Hornblower’s high spirits had lured him into saying an unecessary sentence. But when he took himself to task for it he could readily excuse himself. He had a hundred and twenty new hands, nearly all of them able seamen—the Sutherland had nearly her full complement now. More than that, he had guarded himself against the wrath to come. When the inevitable chiding letter arrived from the Admiralty he would be able to write back and say that he had taken the men with the East India Company’s Commodore’s permission; with any good fortune he could keep the ball rolling for another six months. That would give him a year altogether in which to convince the new hands that they had volunteered—by that time some of them at least might be sufficiently enamoured of their new life to swear to that; enough of them to befog the issue, and to afford to an Admiralty, prepared of necessity to look with indulgence on breaches of the pressing regulations, a loophole of excuse not to prosecute him too hard.

Lord Mornington replying, sir,” said Vincent. “’Do not understand the signal. Await boat’!”

“Signal ‘Good-bye’ again,” said Hornblower.

Down on the maindeck Bush had hardly finished reading through the Articles of War to the new hands—the necessary formality to make them servants of the King, submissive to the hangman and the cat.

Chapter IX

The Sutherland had reached her rendezvous off Palamos Point, apparently the first of the squadron, for there was no sign as yet of the flagship or of the Caligula. As she beat slowly up under easy sail against the gentle south-easterly wind Gerard was taking advantage of this period of idleness to exercise the crew at the guns. Bush had too long had his way in drilling the crew aloft; it was time for practice with the big guns, as Hornblower had agreed. Under the scorching sun of a Mediterranean midsummer the men, naked to the waist, had sweated rivers running the guns out and in again, training round with handspikes, each man of the crew learning the knack of the flexible rammer—all the mechanical drill which every man at the guns had to learn until he could be trusted to run up, fire, clean, and reload, and to go on doing so for hour after hour, in thick powder smoke and with death all round him. Drill first, marksmanship a long way second, but all the same it was policy to allow the men to fire off the guns a few times—they found compensation in that for the arduous toil at the guns.

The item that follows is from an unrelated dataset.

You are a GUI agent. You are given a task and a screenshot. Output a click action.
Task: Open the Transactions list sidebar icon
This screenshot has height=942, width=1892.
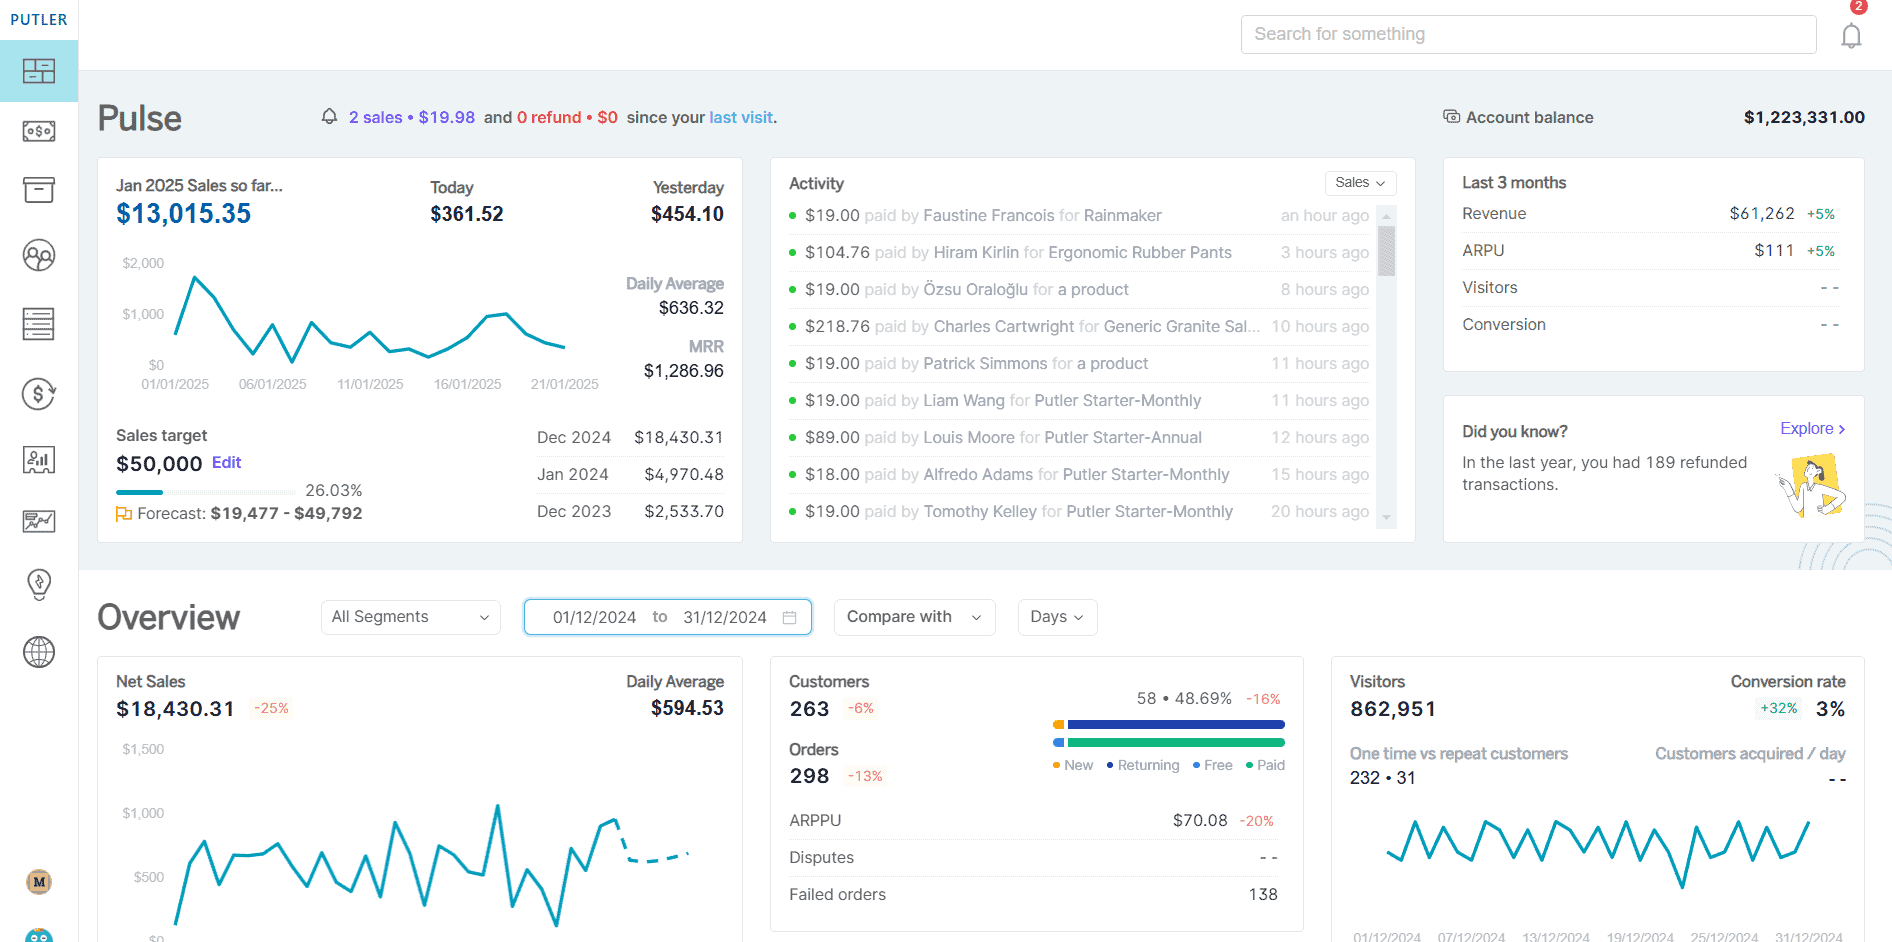[39, 324]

A thousand yards to port the quarter boat was bobbing over the glittering sea. There was a splash, and then they could see the black dot of the cask she had thrown overboard before pulling hastily out of the line of fire.

“No. 1 gun!” bellowed Gerard. “Take your aim! Cock your locks! Fire—stop your vents!”

The foremost eighteen-pounder roared out briefly while a dozen glasses looked for the splash.